Text passage
Custom OCR

With the AnylineOCR Plugin, you have the ability to create your own OCR use case, on the fly with almost no effort. It offers a variety of parameters for you to adjust the scanning process to your use case.

This section describes the parameters in detail.
If you are looking for a How-To on loading the Anyline OCR Plugin on your platform, please refer to the following sections:

Simultaneous Barcode Scanning

Starting from SDK 3.8 Anyline supports simultaneous barcode scanning for any plugin. Additional Information can be found under Simultaneous Barcode Scanning

Warning

Any *.ale or *.any file from a version lower than Anyline 8 are NOT compatible with this Version (Anyline 42.3.0).

iOS: Anyline OCR Plugin
Android: Anyline OCR Plugin
Cordova: Add the Anyline SDK Plugin to your Project
React-Native: Add the Anyline SDK Plugin to your Project
Xamarin.iOS: Implementing Anyline
Xamarin.Android: Plugin-Specific Configurations

Examples

A couple of different examples can be found at Demos and Sample Code: Anyline OCR: AUTO, Demos and Sample Code: Anyline OCR: Grid and Demos and Sample Code: Anyline OCR: Line.

Parameters

`scanMode`

The scanMode provides the basis for the scanning experience. There are three options: AUTO, LINE or GRID

Range	Unit	Type	Default	Mandatory
`AUTO`, `LINE` or `GRID`	-	String	-	✓

Tip

As a rule of thumb: If you can place a grid on top of the text that you want to scan, use GRID mode, otherwise use LINE mode. AUTO automatically detects the valid text within the cutout.

`scanMode.AUTO`

New in version 3.11.

The AUTO mode automatically detects the text to be scanned if placed within the cutout. It automatically detects if the text to be scanned is formed of one or multiple lines, upper or lowercase characters and/or numbers - and adjusts the scan parameters automatically.

Android/Cordova	iOS
`AUTO`	`ALAuto`

In this mode, all parameters are optional. The parameters contained in the following table can be set in order to improve the scanning process.

Parameter	Advised	Remark
minCharHeight	-	The `AUTO` mode automatically detects the text height within the cutout
maxCharHeight	-	The `AUTO` mode automatically detects the text height within the cutout
tesseractLanguages	-	If the font you are trying to scan differs from a standard sans-serif font, this parameter should be set. Otherwise there is no need
anyline_ocr_char_whitelist	✓	Helps to filter false positives like the number 8 instead of the letter B
validationRegex	✓	Validates the result against the desired structure. Therefore this parameter helps to avoid false scans. Especially if the cutout is not placed on top of the text at the start of the scanning.

Known Limitations

As of version 3.12, the AUTO mode detects text automatically up to 30 characters per line in up to 7 lines.
Version 3.11 did not include multiline support, and lowercase character detection was performed checking the anyline_ocr_char_whitelist - this was changed in version 3.12 and higher

`scanMode.LINE`

The LINE mode is the best option for scanning multiple or single line(s) of text with an arbitrary length.

This could be an IBAN code, or a mail header with a prior unknown number of lines and length of the lines.

Excerpted data
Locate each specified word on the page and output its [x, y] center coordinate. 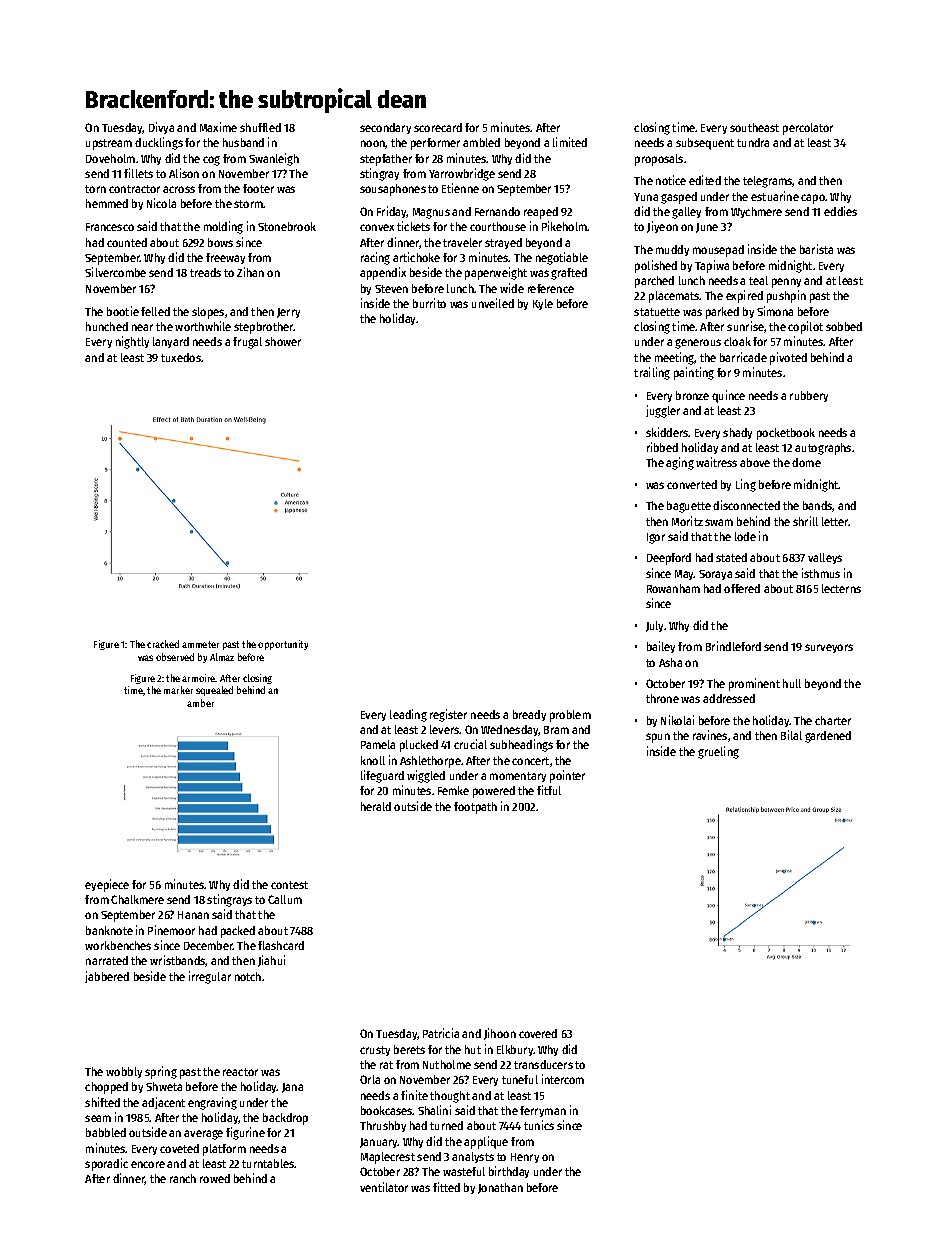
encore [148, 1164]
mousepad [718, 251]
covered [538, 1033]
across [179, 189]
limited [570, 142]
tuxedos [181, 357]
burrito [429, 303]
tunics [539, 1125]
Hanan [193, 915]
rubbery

Directions
A - Retype the Custom OCR page above, everything from "A couple of" down to "Anyline OCR: Line.".
B - In two sentences, summarize the Custom OCR page.
C - According to the Custom OCR page, how much text can AUTO mode detect as of version 3.12?

Answers below
A -
A couple of different examples can be found at Demos and Sample Code: Anyline OCR: AUTO, Demos and Sample Code: Anyline OCR: Grid and Demos and Sample Code: Anyline OCR: Line.

B - The AnylineOCR Plugin lets you create your own OCR use case with parameters for adjusting the scanning process. The most basic parameter is the mandatory scanMode, which is AUTO, LINE or GRID: AUTO detects the text inside the cutout automatically, and LINE is best for one or more lines of text of arbitrary length.

C - Up to 30 characters per line in up to 7 lines.